**FRAGMENTO DEL TEXTO:**
________________

Por qué sigo siendo liberal
Semana Económica, Lima
Inmóvil, sin dientes, conformista, guardián del empate y celebrador
de la inacción. Nostálgico de los noventas. Así califica el politólogo
Alberto Vergara, en Poder, al liberalismo que según él yo represento, a
raíz de que cuando critiqué la mentalidad de quienes ponen baños de
mujeres y baños para nanas (SE 1337), no abogué por una prohibición legal de tal conducta.
Eduardo Dargent comentó en Diario16 esa
misma columna mía, resaltando mi sensibilidad. Pero la sensibilidad no
es fuente de Derecho; ahí radica la incomprensión de Vergara sobre mi
posición. Un liberal no debe olvidar jamás que toda intervención legal
es, en última instancia, un recurso al uso de la fuerza. El estatal
monopolio de su uso legítimo implica que sólo debería ser ley aquello
que estamos dispuestos a exigir, en el extremo –ante un incumplimiento
deliberado– pistola en mano, y hasta disparando.
No califican, pues, las preferencias
morales, estéticas ni sentimentales. Éstas son contingentes y
cambiantes: no se pueden volver ley. Hay que ser muy autocomplaciente
para exigir que todo aquello que a uno le gusta, desde el cine hasta la
paridad de género, sea impuesto por ley, o sea, por la fuerza. Y es que
no se pueden confundir las intenciones subjetivas con los fines del
Estado. Ni las políticas públicas con el afecto ni la envidia. Cuando un
individuo falla como consumidor no puede ser “salvado” por un individuo
exactamente igual de falible, sólo que con sombrero de legislador o
burócrata, ni por el consenso mayoritario, que no es más que la suma de
muchas voluntades igualmente inclinadas al error. El estatismo,
cualquiera sea su intensidad, asume que todos los individuos, o la
mayoría de ellos, son estúpidos o malvados. Que el éxito es producto de
las malas artes; y el fracaso, de una irremontable incapacidad (cuando
en realidad es el motor del éxito, por la vía del ensayo-error). No soy
capaz de semejante arrogancia (acaso sí de otras). Soy liberal porque
mejor es convencer que imponer. Porque confío en el ser humano. No se
puede amar el conocimiento desde la misantropía, que es el odio a
nuestra especie, la única capaz de conocer gracias a la razón.

________________

**EJERCICIO ESCRITO A:** Explica, según la columna sobre el liberalismo, por qué las preferencias morales, estéticas o sentimentales no pueden convertirse en ley.
**EJERCICIO ESCRITO B:** En la columna sobre el liberalismo, ¿en qué publicación calificó Alberto Vergara al liberalismo del autor?
**EJERCICIO ESCRITO C:** Prosigue la columna sobre el liberalismo a partir de su última oración.

**MUESTRA DE DATOS:**
________________

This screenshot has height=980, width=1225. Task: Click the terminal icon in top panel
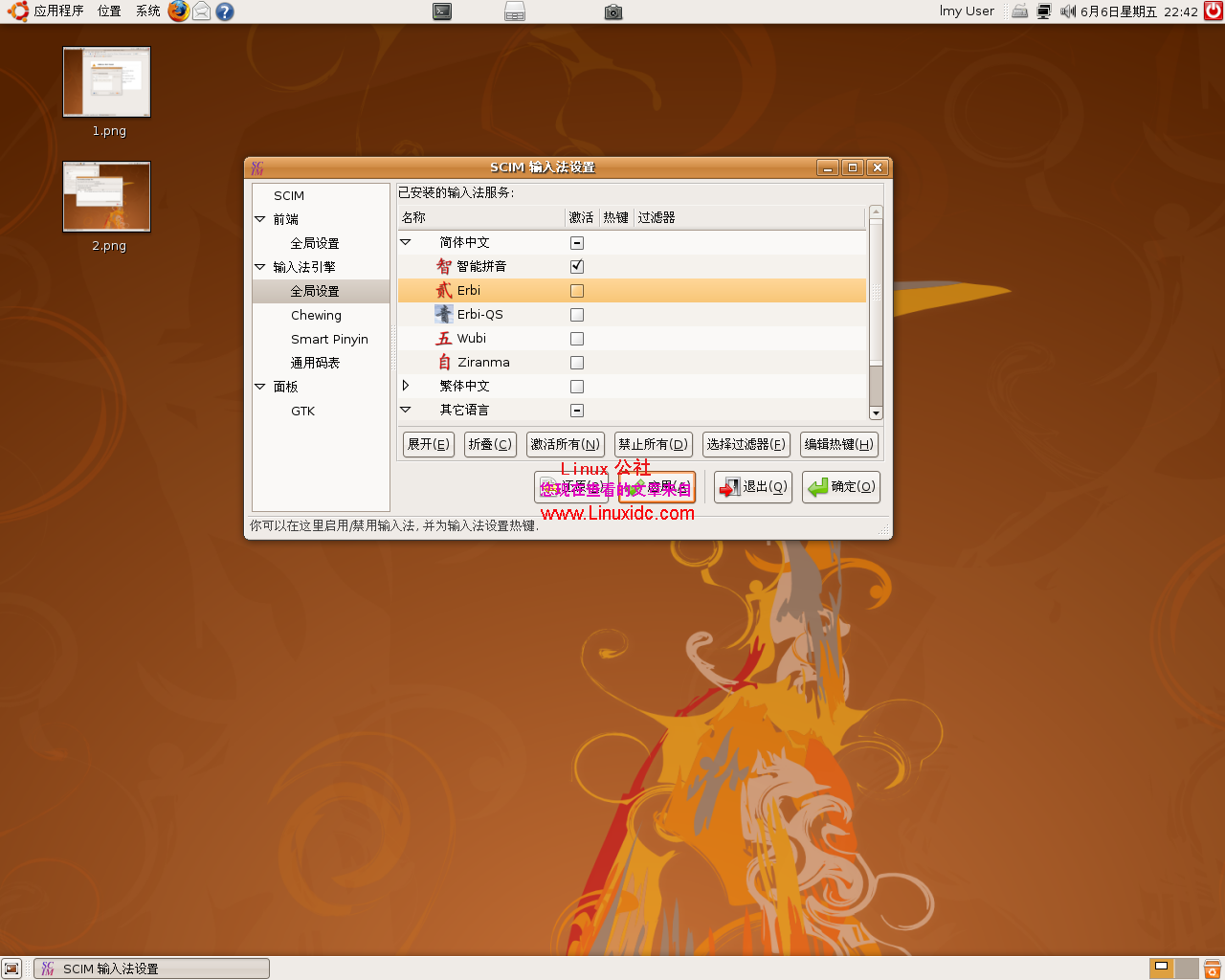click(442, 11)
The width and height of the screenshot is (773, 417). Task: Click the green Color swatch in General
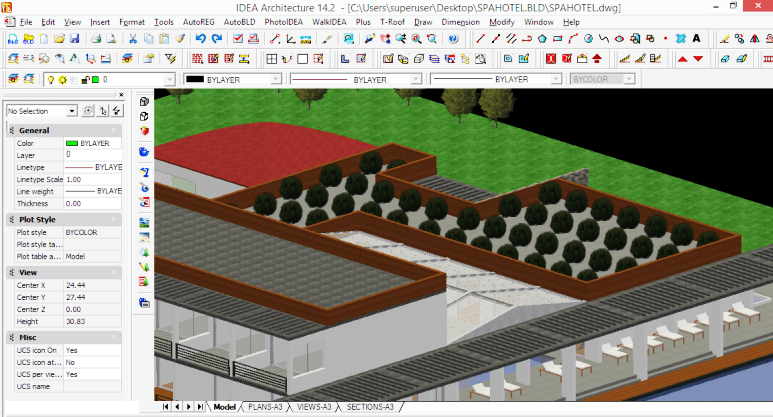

________________

**RESPUESTA CORRECTA A:** Estas preferencias son contingentes y cambiantes. Además, toda intervención legal es, en última instancia, un recurso al uso de la fuerza. Por eso solo debería ser ley aquello que se esté dispuesto a exigir incluso pistola en mano ante un incumplimiento deliberado.

**RESPUESTA CORRECTA B:** En Poder.

**RESPUESTA CORRECTA C:**
Sin embargo, tanto las izquierdas como
las derechas estatistas se apartan de la razón y pretenden la imposición
de sentimientos. De la compasión el socialismo; del nacionalismo y la
fe, el conservadurismo. Pero los sentimientos nunca se podrán imponer,
no importa lo que diga la ley (SE 1238).
Y en cambio la ley sí puede mejorar el diseño institucional, algo que
Vergara acusa a “mi” liberalismo de subestimar, engatusado por el
crecimiento económico. “Su hora ha pasado largamente”, agrega. Pero si
algún tema es recurrente en esta columna es precisamente la necesidad de
mejoras institucionales (SE 1198, 1256, 1266, 1328, 1330, 1346).
De manera que el liberalismo que critica
Vergara en mí no es antipolítico, ni nostálgico de los noventas –lo que
equivaldría a ser nostálgico de Fujimori, que de liberal tiene tanto
como Denxiaoping–. Mi liberalismo no es economicista (al estilo de la
escuela de Chicago) y ni siquiera filosófico (al estilo austríaco). Es
antropológico. Se sustenta en la naturaleza de la especie. Le debe más a
la modernidad racionalista inspirada por Aristóteles, Tomás de Aquino y
Locke, que a las especulaciones de Descartes y a las intuiciones de
Kant.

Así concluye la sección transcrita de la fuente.